Esses casos exemplificam como os Estados gastam o dinheiro do contribuinte para manter os sistemas de Justiça. Estudo da plataforma Justa, que analisa os dados de tribunais, defensorias públicas e ministérios públicos, mostra que os Estados consomem até 12,5% do Orçamento para pagar as contas das instituições ligadas ao Judiciário local. Esse porcentual encontrado nos Estados é bem superior ao da União, que gasta 1% do Orçamento com o Poder Judiciário, o Ministério Público e a Defensoria Pública federais.

Em 2022, foram gastos R$ 52,4 bilhões pelas instituições da Justiça estadual em 12 Estados avaliados pelo estudo. Boa parte desse dinheiro serviu para pagar salários. De cada R$ 100 destinados ao Judiciário estadual, R$ 71 foram para bancar a remuneração de juízes, procuradores e defensores. O estudo avaliou os gastos de 12 Estados, que representam 70% dos orçamentos estaduais do País, entre eles São Paulo, Rio de Janeiro, Minas Gerais, Bahia, Paraná e Maranhão, no ano de 2022, período mais recente com dados disponíveis.

Maranhão é o Estado que mais gasta com o sistema de Justiça no País

O Maranhão foi o Estado que mais gastou com as instituições de Justiça em 2022, proporcionalmente ao orçamento total. Foram R$ 2,8 bilhões com o Tribunal de Justiça, o Ministério Público e a Defensoria Pública, o que representa 12,5% de tudo que foi gasto pelo governo estadual. Enquanto o orçamento total do Estado cresceu 13% entre 2021 e 2022, o das instituições de Justiça aumentou 50%.

————

Tarefa solicitada A
Traduza para o inglês a seguinte frase do trecho sobre os gastos dos Estados com o sistema de Justiça: "Boa parte desse dinheiro serviu para pagar salários."
Tarefa solicitada B
Dê prosseguimento ao trecho sobre os gastos dos Estados com o sistema de Justiça, a partir de sua última frase.

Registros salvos
————

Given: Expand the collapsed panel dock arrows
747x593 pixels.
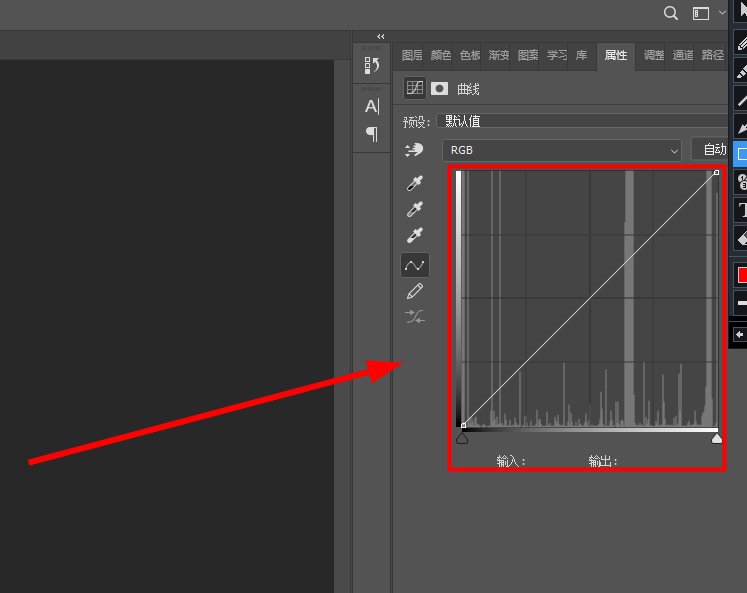Looking at the screenshot, I should [380, 36].
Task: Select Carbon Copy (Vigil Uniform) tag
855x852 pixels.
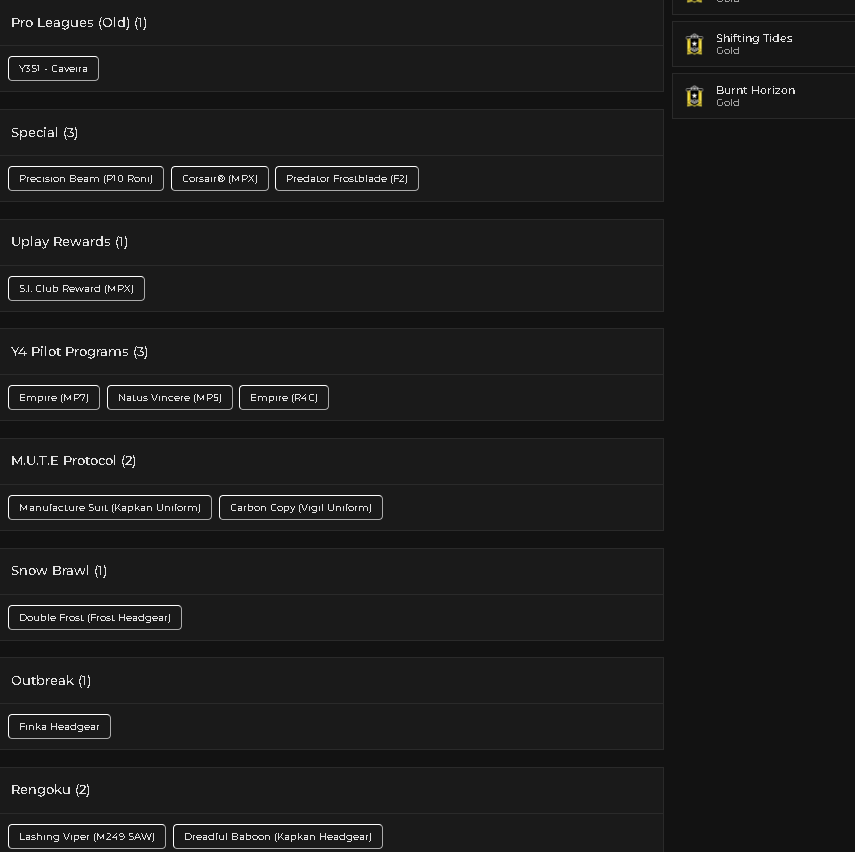Action: click(x=300, y=508)
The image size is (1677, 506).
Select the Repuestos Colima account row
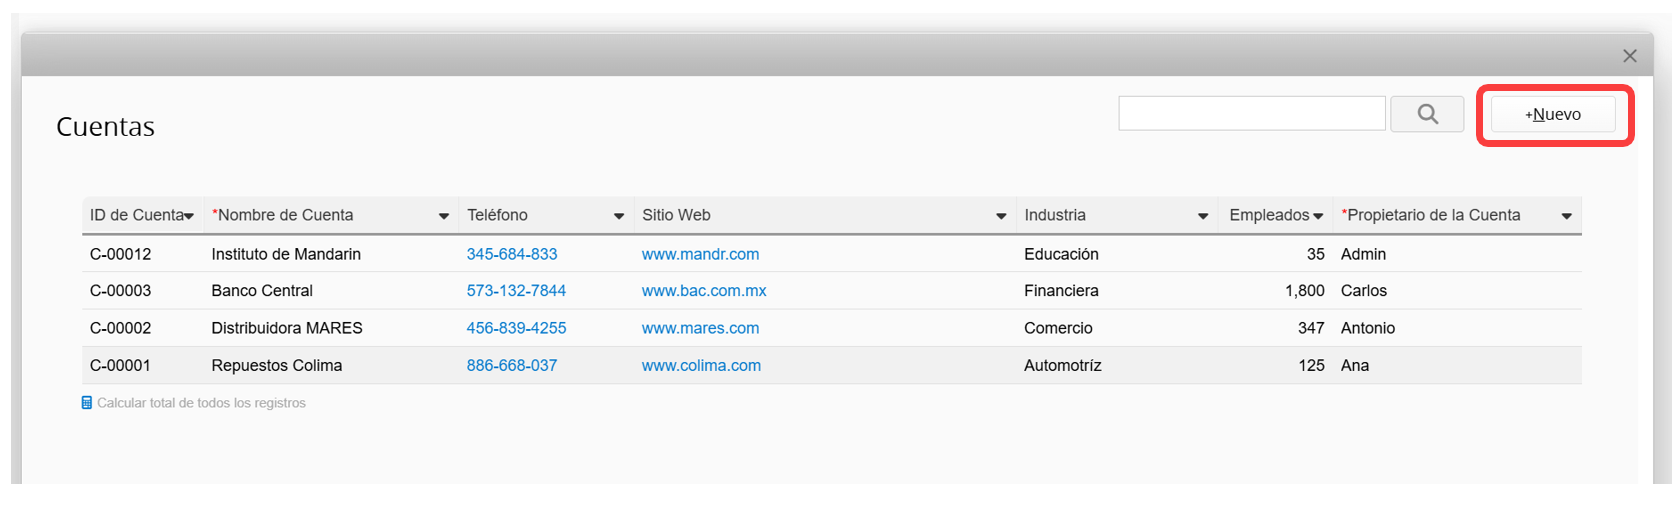(277, 366)
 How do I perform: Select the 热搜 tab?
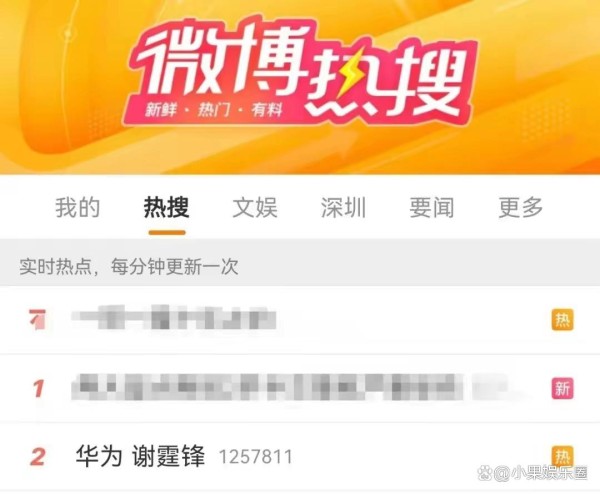(x=166, y=208)
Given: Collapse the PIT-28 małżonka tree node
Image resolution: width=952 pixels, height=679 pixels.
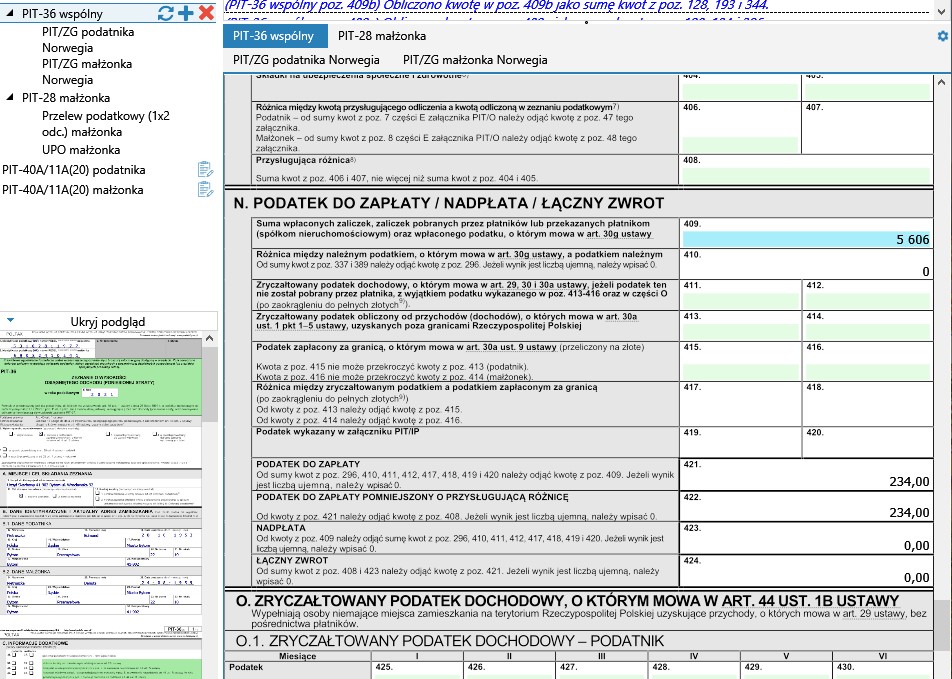Looking at the screenshot, I should [x=10, y=98].
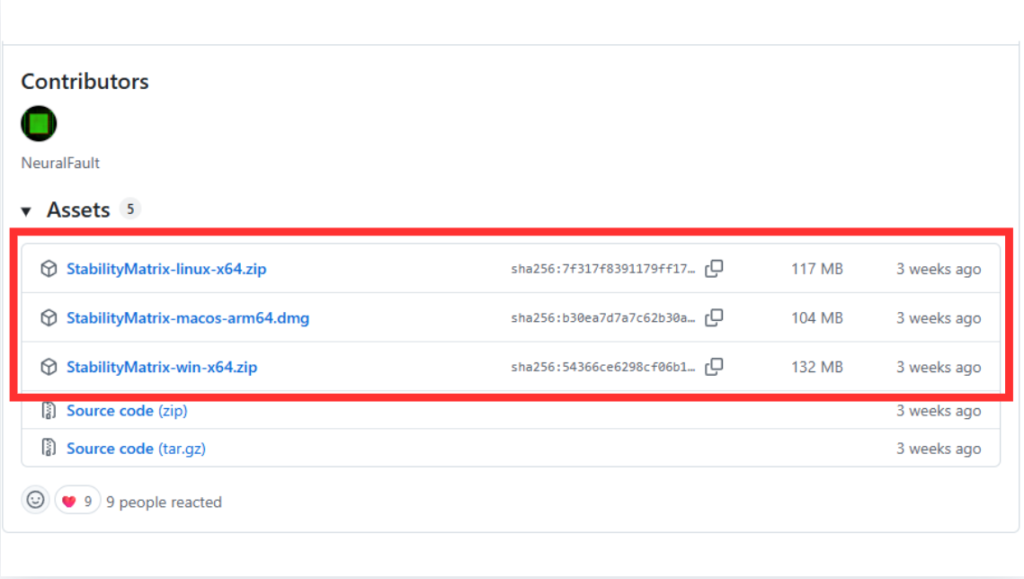
Task: Click package icon beside StabilityMatrix-macos-arm64.dmg
Action: (x=48, y=318)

————

Resposta do exercício A
A large part of this money went to paying salaries.

Resposta do exercício B
Só as despesas com o Tribunal de Justiça (R$ 2 bilhões) superam tudo que o Estado gastou com transporte, assistência social, saneamento, cultura, gestão ambiental, trabalho, comércio e serviços, indústria, organização agrária e habitação somados no mesmo. O valor também é maior do que o gasto com as polícias militar e civil (R$ 1,7 bi). Além disso, o dinheiro é três vezes maior que o gasto das três instituições de ensino superior do Maranhão.

No mesmo ano em que liderou os gastos com o sistema de Justiça, o Maranhão foi o Estado que menos investiu em segurança pública em proporção à sua população. Em 2022, o Estado gastou R$ 2 bilhões na área de segurança, o equivalente a R$ 288 por habitante, enquanto os Estados gastaram em média R$ 593 por habitante, de acordo com dados do Tesouro Nacional.

Mas o que justifica toda essa despesa? A maior parte da explicação (R$ 1 bilhão, ou 51%) está na folha de pagamento dos órgãos maranhenses. O salário dos juízes e desembargadores, que não pode ultrapassar o que um ministro do Supremo Tribunal Federal (STF) recebe por mês – R$ 39.293,32, na época – é turbinado por auxílios, férias vendidas, folgas remuneradas e benefícios criados e aprovados pela própria categoria.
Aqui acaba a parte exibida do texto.